- [WHAT IS EXPECTED]
Print, exactly as they appear in the listing below, the lines from the line with "Image resolution: width=614" to the line with "651x430 pixels.", with both end lines kept.

- [DATA TO PROCESS]
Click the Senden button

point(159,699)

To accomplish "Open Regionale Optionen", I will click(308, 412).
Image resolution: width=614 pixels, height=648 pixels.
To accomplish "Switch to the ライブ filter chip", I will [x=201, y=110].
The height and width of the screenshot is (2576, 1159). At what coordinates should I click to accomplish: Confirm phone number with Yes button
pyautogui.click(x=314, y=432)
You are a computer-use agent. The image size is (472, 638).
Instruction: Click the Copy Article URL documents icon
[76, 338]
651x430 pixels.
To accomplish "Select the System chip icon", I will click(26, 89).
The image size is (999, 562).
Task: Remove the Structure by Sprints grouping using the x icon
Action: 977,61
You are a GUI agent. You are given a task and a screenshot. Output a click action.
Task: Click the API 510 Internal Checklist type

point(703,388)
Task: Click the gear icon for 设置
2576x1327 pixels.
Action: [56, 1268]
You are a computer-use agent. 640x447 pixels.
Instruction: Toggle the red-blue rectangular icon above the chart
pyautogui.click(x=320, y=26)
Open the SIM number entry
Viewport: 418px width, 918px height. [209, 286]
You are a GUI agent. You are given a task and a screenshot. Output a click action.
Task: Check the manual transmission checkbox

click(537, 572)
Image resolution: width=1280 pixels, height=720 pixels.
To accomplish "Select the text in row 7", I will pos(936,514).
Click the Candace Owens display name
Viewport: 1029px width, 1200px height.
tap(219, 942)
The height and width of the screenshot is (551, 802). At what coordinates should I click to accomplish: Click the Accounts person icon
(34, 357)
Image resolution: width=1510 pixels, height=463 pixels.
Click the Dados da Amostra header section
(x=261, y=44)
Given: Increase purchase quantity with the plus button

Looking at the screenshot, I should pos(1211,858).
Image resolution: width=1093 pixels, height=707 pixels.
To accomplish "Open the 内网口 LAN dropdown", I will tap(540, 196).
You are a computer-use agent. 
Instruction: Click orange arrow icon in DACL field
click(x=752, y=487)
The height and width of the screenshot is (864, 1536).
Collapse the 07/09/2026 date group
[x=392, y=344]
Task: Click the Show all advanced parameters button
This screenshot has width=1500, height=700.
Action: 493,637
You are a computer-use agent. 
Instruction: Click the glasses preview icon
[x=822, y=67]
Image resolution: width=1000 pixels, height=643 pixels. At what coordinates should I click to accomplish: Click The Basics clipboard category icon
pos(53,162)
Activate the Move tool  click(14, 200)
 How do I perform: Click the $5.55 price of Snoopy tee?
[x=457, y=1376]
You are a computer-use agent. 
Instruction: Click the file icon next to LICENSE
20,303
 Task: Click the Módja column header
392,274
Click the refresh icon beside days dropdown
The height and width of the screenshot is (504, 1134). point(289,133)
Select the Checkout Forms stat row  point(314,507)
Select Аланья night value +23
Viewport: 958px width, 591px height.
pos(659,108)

- [THE COMPLETED TASK]
Image resolution: width=614 pixels, height=648 pixels.
To accomplish "Switch to the ライブ filter chip", I will [x=201, y=110].
The height and width of the screenshot is (2576, 1159). At what coordinates should I click to accomplish: Confirm phone number with Yes button
pyautogui.click(x=314, y=432)
You are a computer-use agent. The image size is (472, 638).
Instruction: Click the Copy Article URL documents icon
[76, 338]
651x430 pixels.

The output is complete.